4.  A propósito de tradiciones posibles, en el marco de los cruces que supone o imanta el Chelsea y que desafían la relación nomadismo-hotel, además de los beatniks, allí tenemos también a Sam Shepard viviendo en el Chelsea, escribiendo y representando con Patti Smith una obra de teatro (Boca de cowboy [1971]), convirtiéndose en amantes neoyorquinos (él, con esposa e hijo, pero "los tres -Patti, Sam y su esposa- nos adaptamos a aquel pacto tácito de coexistencia" (Smith, 2010: 196)) y escribiendo, años más tarde, sus Crónicas de motel.
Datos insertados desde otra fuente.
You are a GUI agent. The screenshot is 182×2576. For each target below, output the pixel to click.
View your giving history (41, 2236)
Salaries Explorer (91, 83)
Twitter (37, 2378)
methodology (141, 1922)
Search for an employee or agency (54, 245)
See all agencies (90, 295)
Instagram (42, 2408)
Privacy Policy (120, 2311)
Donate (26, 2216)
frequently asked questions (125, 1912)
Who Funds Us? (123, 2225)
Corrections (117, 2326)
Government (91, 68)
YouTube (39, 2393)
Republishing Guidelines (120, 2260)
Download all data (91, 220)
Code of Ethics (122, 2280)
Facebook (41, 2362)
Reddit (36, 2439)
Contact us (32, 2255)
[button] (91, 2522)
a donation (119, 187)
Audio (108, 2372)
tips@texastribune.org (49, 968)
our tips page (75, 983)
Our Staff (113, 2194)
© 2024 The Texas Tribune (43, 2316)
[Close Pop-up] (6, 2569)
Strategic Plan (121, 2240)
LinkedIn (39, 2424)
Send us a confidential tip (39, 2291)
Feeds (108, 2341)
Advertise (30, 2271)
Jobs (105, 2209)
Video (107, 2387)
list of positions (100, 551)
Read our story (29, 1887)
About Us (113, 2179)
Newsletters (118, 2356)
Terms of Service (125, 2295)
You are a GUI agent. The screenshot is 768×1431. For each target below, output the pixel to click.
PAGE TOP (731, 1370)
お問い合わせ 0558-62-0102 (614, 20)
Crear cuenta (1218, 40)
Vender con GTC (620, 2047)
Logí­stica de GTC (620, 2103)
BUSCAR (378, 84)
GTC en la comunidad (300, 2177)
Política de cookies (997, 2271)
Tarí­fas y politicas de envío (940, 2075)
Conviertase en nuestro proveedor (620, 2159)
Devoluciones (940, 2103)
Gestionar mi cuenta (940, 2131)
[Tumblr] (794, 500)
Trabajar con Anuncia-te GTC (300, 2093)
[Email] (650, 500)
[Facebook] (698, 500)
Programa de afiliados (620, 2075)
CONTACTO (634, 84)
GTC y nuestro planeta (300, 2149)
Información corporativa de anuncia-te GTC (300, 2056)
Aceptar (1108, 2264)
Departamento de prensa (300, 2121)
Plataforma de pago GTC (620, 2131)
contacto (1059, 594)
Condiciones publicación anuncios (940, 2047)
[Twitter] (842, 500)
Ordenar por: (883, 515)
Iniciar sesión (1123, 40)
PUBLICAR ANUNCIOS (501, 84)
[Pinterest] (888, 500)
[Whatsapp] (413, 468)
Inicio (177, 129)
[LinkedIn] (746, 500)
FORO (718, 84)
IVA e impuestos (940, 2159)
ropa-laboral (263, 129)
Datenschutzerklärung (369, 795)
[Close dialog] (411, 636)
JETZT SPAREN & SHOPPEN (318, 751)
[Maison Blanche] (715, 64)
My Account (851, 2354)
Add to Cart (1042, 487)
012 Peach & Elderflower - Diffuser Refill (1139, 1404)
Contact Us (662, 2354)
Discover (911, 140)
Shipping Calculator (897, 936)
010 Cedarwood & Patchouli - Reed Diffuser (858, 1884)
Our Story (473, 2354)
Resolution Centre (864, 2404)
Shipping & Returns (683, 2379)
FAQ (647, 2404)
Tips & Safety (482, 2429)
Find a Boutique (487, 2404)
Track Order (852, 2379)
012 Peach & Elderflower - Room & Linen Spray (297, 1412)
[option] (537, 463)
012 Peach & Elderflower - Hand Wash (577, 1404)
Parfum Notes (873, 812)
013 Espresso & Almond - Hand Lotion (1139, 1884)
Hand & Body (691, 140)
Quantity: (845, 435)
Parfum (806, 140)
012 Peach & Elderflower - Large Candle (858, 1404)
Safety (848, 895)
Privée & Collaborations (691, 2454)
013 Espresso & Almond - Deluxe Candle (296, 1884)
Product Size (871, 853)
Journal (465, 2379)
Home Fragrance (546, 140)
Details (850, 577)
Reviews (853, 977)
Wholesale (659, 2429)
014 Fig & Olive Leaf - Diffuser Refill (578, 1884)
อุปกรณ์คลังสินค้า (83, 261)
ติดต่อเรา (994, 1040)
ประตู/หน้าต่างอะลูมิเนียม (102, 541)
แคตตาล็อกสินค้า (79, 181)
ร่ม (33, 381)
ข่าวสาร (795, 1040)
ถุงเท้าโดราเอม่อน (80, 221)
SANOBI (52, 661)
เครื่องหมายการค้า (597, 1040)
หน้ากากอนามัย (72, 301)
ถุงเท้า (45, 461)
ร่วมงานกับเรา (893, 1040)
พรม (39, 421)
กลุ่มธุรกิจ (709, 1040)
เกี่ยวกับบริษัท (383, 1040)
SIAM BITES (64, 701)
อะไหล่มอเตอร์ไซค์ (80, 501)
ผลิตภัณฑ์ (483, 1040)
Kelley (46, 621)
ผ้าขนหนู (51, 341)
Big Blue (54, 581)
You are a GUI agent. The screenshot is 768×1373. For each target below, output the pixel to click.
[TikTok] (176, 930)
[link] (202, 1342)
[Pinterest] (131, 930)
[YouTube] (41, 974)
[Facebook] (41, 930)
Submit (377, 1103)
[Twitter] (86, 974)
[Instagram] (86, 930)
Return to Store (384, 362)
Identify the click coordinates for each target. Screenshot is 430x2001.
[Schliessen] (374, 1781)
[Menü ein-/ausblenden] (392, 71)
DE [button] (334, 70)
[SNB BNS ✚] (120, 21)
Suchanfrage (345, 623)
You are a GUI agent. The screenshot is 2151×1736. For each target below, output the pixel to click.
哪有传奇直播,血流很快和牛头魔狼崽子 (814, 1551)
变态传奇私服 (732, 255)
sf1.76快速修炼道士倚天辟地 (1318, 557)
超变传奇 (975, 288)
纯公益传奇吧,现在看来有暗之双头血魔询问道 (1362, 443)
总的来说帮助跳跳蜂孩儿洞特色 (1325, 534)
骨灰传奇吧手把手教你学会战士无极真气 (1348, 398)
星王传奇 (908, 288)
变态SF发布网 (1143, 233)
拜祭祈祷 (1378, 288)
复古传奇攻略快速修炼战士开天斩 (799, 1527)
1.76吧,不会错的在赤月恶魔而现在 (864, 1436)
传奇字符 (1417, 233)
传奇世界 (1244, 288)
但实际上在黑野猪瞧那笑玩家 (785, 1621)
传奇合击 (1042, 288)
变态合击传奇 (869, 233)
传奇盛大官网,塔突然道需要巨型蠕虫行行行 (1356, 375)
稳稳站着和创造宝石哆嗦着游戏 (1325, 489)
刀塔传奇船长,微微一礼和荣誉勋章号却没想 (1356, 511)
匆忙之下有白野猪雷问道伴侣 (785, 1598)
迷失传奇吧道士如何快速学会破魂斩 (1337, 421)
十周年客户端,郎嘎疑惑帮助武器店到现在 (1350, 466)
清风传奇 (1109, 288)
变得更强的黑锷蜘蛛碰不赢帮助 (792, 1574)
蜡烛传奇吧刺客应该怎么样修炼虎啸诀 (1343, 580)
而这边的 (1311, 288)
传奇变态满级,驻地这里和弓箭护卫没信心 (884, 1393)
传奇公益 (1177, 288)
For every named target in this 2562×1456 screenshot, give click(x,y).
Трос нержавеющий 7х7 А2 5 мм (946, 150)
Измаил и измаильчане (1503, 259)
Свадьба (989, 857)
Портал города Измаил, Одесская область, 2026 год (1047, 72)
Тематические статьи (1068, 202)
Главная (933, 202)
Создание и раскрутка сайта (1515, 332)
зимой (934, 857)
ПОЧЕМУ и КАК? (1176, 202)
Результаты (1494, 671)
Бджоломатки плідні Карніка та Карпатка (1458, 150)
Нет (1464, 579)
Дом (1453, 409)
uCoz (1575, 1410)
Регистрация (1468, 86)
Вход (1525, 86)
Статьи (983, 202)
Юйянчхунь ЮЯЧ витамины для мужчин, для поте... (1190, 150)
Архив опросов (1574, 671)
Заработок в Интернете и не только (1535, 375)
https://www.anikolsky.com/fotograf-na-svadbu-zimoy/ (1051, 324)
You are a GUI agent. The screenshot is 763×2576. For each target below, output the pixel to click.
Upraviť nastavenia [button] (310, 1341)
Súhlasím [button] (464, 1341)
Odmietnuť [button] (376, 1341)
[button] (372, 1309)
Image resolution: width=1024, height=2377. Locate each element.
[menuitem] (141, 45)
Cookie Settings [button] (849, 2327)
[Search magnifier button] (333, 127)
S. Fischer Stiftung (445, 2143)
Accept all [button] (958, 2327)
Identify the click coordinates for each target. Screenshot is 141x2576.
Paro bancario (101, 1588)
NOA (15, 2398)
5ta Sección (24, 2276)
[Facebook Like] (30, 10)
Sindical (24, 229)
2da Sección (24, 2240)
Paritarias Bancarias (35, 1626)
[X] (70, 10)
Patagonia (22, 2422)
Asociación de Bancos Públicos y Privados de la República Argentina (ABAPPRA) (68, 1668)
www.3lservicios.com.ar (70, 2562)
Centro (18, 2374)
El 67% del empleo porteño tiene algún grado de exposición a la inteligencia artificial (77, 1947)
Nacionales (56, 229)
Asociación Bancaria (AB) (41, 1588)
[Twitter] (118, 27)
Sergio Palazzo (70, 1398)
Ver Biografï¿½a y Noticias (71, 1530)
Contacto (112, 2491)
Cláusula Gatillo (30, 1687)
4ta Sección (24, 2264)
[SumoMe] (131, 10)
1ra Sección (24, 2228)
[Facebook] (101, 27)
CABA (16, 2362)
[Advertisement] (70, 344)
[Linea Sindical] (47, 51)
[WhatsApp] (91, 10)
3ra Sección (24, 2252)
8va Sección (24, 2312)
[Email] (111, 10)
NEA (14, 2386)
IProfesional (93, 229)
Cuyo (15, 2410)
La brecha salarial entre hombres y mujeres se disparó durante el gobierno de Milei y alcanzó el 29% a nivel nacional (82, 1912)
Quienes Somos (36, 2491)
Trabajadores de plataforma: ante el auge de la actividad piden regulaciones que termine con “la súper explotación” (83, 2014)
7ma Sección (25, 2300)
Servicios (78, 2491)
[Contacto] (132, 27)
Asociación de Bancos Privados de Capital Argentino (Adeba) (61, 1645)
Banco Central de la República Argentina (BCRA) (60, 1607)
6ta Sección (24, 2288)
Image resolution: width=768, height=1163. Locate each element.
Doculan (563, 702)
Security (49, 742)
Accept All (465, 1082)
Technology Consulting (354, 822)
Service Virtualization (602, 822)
5.  Seguimos la versión de Elvio Gandolfo (Kerouac en AAVV, 2006: 43). Pero en algunos versos -indicados con *- en los que la traducción no nos satisface, incluimos como segunda opción la traducción de Esteban Moore del poema (En Kerouac, 2008: 41), e incluso en un verso ensayamos una tercera versión propia. En estos versos con más de una opción, presentamos la versión original en inglés (Kerouac. 2008: 102) la cual se encuentra indicada entre corchetes.
Es sugerente observar, además, que en Kerouac: kicks joy darkness (1997), un disco de poemas recitados con música, la intérprete de "El último hotel" sea Patti Smith.

6.  Cfr. Kosofsky, Sedgwick (1998).

7.  Concretamente, cfr. Butler, Judith 2007 y 2008.

8.  El Max's Kansas City era un club nocturno situado en el 213 Park Avenue South. Pertenecía a Mickey Ruskin y constituyó un lugar de reunión para poetas, artistas y músicos durante las décadas del sesenta y del setenta.

9.  Se emplea el término en el sentido global educativo de la paideia (παιδεια) griega que instauraba la trasmisión del deber ser y el saber hacer, ambos culturalmente situados, ya que los antiguos no poseían la convicción de que la educación y la cultura constituyeran un arte formal o una teoría abstracta, distintos de la estructura histórica de la vida espiritual. Esos valores tomaban cuerpo, según ellos, en la literatura, entendida como la expresión real de toda cultura. Cfr. Jaeger, 1962.

10.  En 1965, luego de haber sido invitado a una conferencia de escritores por la ministra de cultura cubana es expulsado de la isla a causa de su lengua maldita y la mala costumbre de no reprimirla, y confesar un deseo de felatio hacia el Che, sin importarle que los micrófonos aún grabaran en una habitación de hotel, justamente, en este caso, de La Habana.

11.  Señala Pablo Schanton: "Sabían que la arrogancia romántica aprendida del rock no bastaba: sólo sumando "contactos" se harían un lugar. Cuando se publicó la foto de Horses, Mapplethorpe ya gozaba de los beneficios del mecenazgo: primero, en 1971, el curador del Metropolitan Museum of Art, John McKendry, le regaló una cámara Polaroid; después, en 1973, el coleccionista Sam Wagstaff le compró un loft y lo transformó en su amante" (Schanton, 2010).